How Appfigures Estimates Downloads and Revenue for iOS and Android of Apps
Every day, Appfigures estimates data for 1,500,000 iOS and Android apps to provide app makers, marketers, investors, and analysts visibility into the mobile market.
When estimating, we have two critical focuses: accuracy and privacy:
Accuracy is essential because we know our members rely on our app intelligence to make real-world decisions. Whether it's spending on ads to beat a competitor or investing in a new game developer, the data you use will make (or break) your potential for success.
Privacy is important to us because we know that we can produce accurate estimates without using any data that can identify its owner or give a competitor any information they can't have otherwise.
We're obsessed with both, and that why so many app and game developers, marketers, analysts, investors, and journalists rely on our app intelligence every day.
Appfigures uses sophisticated models that turn app performance, which can be observed in the store, into download and revenue estimates by training our models with data from hundreds of thousands of apps.
Statistical modeling means making assumptions.

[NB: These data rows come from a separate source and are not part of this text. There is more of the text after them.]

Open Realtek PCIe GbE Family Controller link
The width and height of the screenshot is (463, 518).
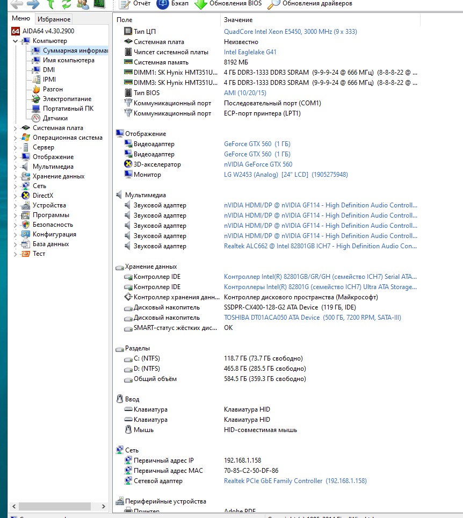[273, 481]
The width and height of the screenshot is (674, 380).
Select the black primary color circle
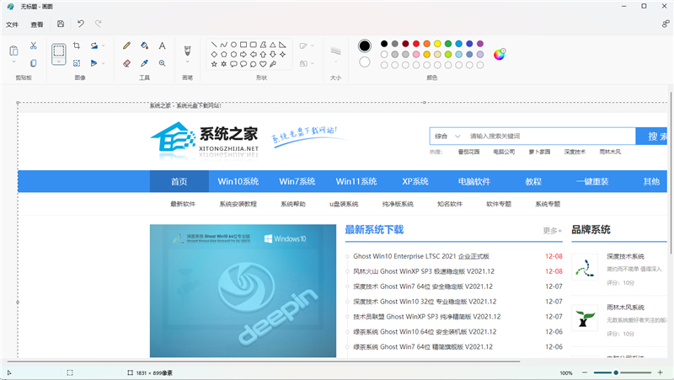click(365, 45)
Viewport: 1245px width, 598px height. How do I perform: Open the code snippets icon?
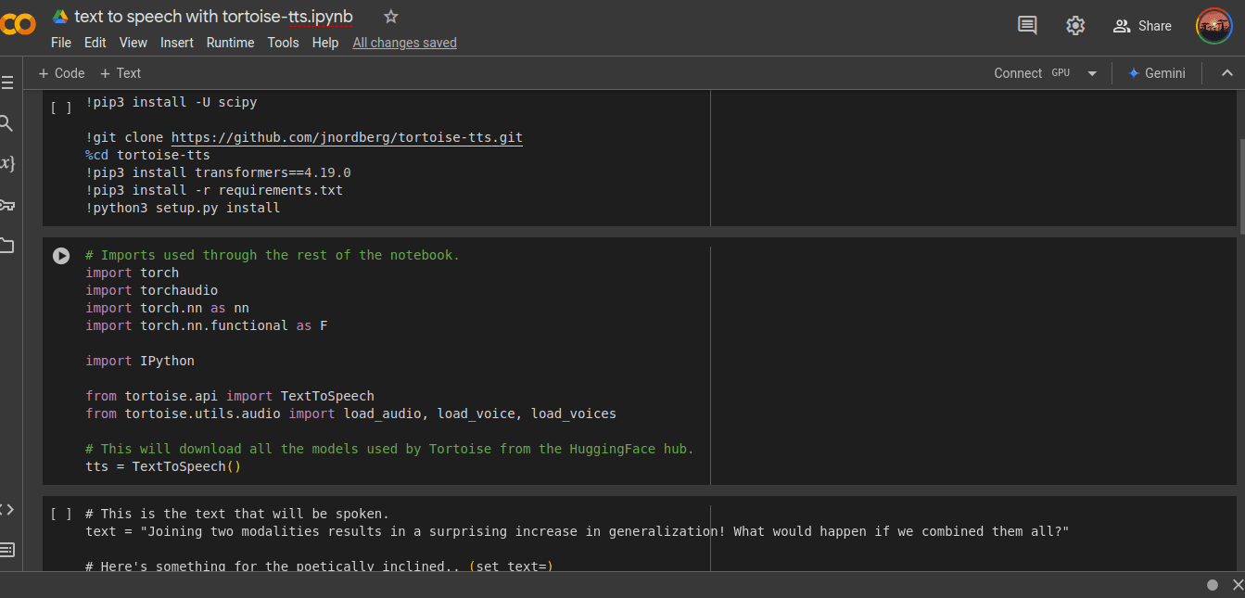(x=7, y=509)

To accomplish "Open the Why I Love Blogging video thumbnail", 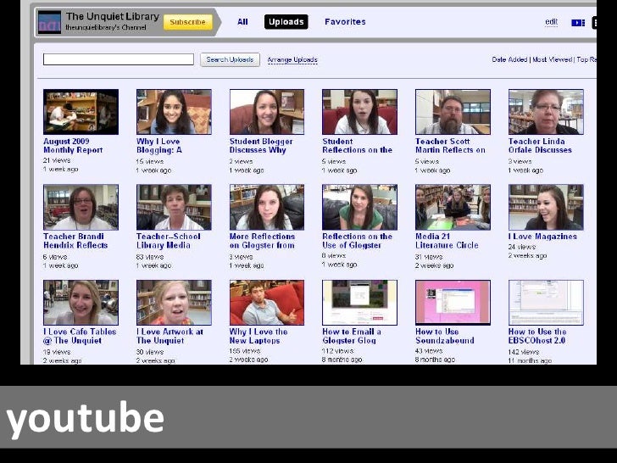I will [x=174, y=112].

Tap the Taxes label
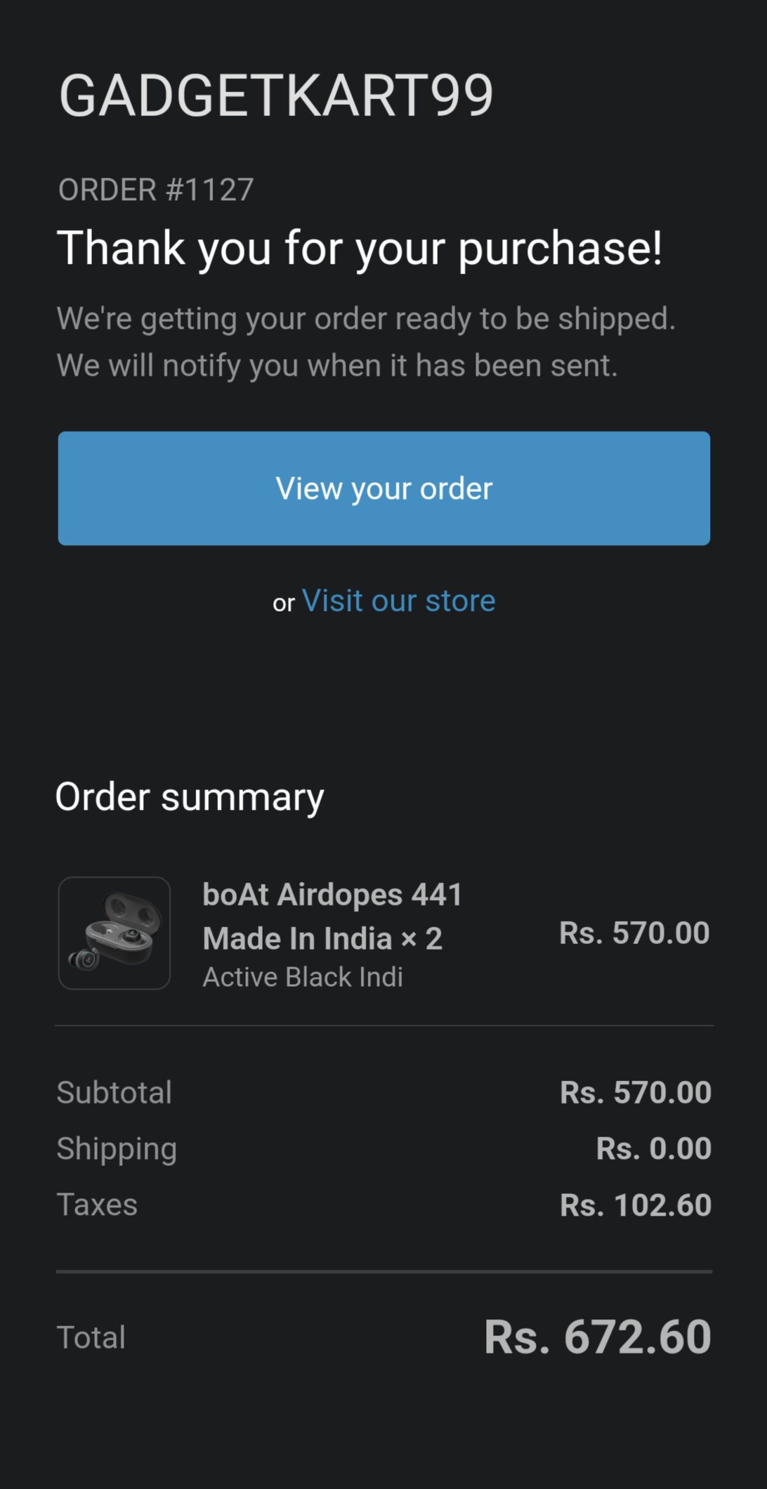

Because we're estimating, we have to make assumptions, but the fewer assumptions we make, the more accurate the estimates are.
We minimize the number of assumptions in our models by training our models with data from hundreds of thousands of apps at a very granular level, which goes as deep as the day of the week, the app's category, and trends in the store.
Such granularity allows us to fine-tune our models, update them daily, and continue to refine them as trends evolve.
When estimating, we apply a double-opt-out process, which ensures every estimate we produce is actually an estimate.
This makes it impossible for any of the data we used for training to "leak" out as an estimate, which is why many popular app developers are included in our training pool, enabling us to have high accuracy.
Adapting to Trends
In addition to all of the above, our team constantly updates our models to fit trends that are going on in the store. For example, 2020 was full of megatrend shifts due to COVID, working from home, and lockdowns.
We've made more than 20 changes during 2020 to ensure our accuracy remains at our expected levels.